Oltre a celebrare la figura di Kofler, vogliamo ricordare un’epoca diversa dalla nostra dove la fotografia ancora si scopriva con meraviglia e dove gli uomini, individualmente e in mezzo alle atrocità della guerra, sapevano ancora rispettare gli altri uomini.

Mentre ci apprestiamo a ringraziare la professoressa Patrizia, sempre gentile e disponibile nei nostri confronti, la salutiamo con un ultima domanda:

Come si è appassionata all’antico Egitto e cosa risponde a chi dice che con la cultura non si mangia?
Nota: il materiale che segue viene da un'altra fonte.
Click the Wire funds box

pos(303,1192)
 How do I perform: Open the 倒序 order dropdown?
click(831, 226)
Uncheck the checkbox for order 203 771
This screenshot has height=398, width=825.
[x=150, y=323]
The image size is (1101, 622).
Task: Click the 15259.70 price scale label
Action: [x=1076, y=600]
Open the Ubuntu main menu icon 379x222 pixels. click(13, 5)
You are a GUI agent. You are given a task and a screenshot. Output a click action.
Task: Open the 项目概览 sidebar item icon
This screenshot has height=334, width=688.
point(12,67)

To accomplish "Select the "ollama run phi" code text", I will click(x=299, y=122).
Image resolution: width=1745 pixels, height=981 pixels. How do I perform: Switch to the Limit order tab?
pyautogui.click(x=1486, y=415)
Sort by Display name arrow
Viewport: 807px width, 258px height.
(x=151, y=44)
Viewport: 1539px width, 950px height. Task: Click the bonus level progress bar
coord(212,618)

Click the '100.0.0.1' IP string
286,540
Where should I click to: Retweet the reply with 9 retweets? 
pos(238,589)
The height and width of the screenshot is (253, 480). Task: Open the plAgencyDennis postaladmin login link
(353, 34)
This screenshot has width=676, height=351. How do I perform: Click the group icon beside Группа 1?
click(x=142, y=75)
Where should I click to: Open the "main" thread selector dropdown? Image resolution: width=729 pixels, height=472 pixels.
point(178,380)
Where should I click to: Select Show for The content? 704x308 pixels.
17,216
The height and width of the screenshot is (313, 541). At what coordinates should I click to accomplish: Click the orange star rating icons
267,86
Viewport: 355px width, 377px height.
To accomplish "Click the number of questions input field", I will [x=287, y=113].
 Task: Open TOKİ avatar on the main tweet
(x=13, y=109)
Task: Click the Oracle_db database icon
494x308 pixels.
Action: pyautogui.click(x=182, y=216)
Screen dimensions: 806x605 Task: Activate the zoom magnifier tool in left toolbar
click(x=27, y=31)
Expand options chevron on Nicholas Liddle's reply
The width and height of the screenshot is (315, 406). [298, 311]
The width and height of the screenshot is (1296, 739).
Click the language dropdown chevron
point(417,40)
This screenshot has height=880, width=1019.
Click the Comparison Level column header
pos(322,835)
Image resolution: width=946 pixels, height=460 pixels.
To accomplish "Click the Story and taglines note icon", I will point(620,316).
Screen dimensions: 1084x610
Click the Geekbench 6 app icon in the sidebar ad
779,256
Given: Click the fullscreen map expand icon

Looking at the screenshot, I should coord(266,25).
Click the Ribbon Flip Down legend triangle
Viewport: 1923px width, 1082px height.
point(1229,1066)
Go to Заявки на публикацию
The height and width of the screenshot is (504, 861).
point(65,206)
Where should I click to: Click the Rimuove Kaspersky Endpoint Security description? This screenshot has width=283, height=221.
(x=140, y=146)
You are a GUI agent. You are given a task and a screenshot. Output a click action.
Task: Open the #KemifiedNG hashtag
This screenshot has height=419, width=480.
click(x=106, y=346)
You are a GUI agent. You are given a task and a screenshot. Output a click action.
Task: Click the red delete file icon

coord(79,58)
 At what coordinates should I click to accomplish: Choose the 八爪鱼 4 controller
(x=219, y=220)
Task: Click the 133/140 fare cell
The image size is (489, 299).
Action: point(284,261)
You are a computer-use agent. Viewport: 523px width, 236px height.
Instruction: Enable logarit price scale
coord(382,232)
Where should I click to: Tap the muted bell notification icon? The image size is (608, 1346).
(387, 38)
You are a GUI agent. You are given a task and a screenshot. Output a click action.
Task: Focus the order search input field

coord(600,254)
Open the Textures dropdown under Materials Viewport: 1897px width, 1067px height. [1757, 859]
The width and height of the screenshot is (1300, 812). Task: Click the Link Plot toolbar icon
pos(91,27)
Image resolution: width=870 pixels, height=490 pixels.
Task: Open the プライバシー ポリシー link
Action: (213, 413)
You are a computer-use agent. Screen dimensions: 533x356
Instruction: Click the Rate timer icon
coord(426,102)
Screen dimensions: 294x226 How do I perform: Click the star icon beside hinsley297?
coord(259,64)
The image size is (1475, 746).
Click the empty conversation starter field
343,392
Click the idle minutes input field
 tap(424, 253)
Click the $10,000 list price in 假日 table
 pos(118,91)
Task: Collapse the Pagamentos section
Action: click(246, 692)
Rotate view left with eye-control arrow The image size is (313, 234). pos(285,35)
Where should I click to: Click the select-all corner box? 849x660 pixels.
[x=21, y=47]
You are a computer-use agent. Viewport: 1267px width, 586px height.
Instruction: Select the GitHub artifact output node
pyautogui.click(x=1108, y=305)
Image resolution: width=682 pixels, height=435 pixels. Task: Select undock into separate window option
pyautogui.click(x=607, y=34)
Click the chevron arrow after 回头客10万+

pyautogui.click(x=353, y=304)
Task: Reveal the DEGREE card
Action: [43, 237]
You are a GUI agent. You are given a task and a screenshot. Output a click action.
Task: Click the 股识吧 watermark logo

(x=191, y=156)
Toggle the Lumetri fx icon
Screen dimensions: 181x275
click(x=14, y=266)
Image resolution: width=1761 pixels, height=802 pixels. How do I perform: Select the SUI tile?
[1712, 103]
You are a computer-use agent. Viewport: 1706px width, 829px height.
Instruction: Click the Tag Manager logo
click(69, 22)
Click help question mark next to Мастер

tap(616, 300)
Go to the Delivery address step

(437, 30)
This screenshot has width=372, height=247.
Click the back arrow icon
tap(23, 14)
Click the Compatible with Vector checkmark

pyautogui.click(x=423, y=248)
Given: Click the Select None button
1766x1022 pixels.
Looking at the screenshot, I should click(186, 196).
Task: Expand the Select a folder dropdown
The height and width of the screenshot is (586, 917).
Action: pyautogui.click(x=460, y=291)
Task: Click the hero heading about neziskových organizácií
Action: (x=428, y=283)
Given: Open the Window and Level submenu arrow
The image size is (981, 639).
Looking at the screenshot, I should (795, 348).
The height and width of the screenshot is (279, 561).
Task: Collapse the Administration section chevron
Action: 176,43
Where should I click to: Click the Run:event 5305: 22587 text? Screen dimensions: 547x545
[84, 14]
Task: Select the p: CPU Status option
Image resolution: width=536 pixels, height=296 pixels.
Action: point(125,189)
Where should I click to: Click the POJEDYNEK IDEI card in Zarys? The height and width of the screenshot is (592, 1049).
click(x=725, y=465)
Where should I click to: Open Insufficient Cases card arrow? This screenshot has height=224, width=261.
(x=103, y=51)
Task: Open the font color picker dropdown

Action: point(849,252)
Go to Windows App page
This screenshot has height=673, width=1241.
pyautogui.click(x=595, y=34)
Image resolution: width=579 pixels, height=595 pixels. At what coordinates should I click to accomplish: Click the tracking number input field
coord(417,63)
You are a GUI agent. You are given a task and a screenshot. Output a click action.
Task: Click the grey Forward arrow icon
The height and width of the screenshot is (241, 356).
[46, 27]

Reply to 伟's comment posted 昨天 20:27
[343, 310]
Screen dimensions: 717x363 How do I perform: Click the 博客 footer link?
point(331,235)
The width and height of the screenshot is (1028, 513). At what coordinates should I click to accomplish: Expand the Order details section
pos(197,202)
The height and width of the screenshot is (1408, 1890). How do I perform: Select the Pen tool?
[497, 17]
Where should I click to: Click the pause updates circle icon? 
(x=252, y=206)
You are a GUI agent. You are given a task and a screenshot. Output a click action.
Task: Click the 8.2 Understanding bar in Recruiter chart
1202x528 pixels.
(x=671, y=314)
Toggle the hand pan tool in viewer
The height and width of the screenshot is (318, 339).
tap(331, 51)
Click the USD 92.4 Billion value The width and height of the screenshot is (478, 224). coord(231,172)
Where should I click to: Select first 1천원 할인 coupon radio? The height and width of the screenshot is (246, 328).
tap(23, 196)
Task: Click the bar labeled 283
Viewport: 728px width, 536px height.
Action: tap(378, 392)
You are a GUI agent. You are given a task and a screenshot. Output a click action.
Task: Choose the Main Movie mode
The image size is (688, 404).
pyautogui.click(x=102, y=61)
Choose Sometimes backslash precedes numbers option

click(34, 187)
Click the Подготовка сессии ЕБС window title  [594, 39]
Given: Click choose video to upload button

Mi sono appassionata di storia sin da piccola, all’incirca quando avevo 13 anni. Osservando i geroglifici mi sono immanorata di questa antica civiltà e da allora ho avuto fin chiaro da subito cosa volevo fare “da grande” . Consiglio ai ragazzi di riflettere molto se intendono intraprendere questa o strade simili. Ci vuole davvero molto impegno e passione; solo con queste potete raggiungere i vostri obiettivi. Ho mostrato a me stessa queste parole lavorando duramente per la ricerca e la mostra; ha richiesto davvero molte energie. Senza la passione e la voglia di fare non sarebbe state possibili.

Vi ricordiamo che la mostra apre i cancelli oggi 11 febbraio; ad accogliere i visitatori gli studenti di storia della statale, i quali vi accompagneranno all’interno della mostra e potranno soddisfare tutte le vostre curiosità.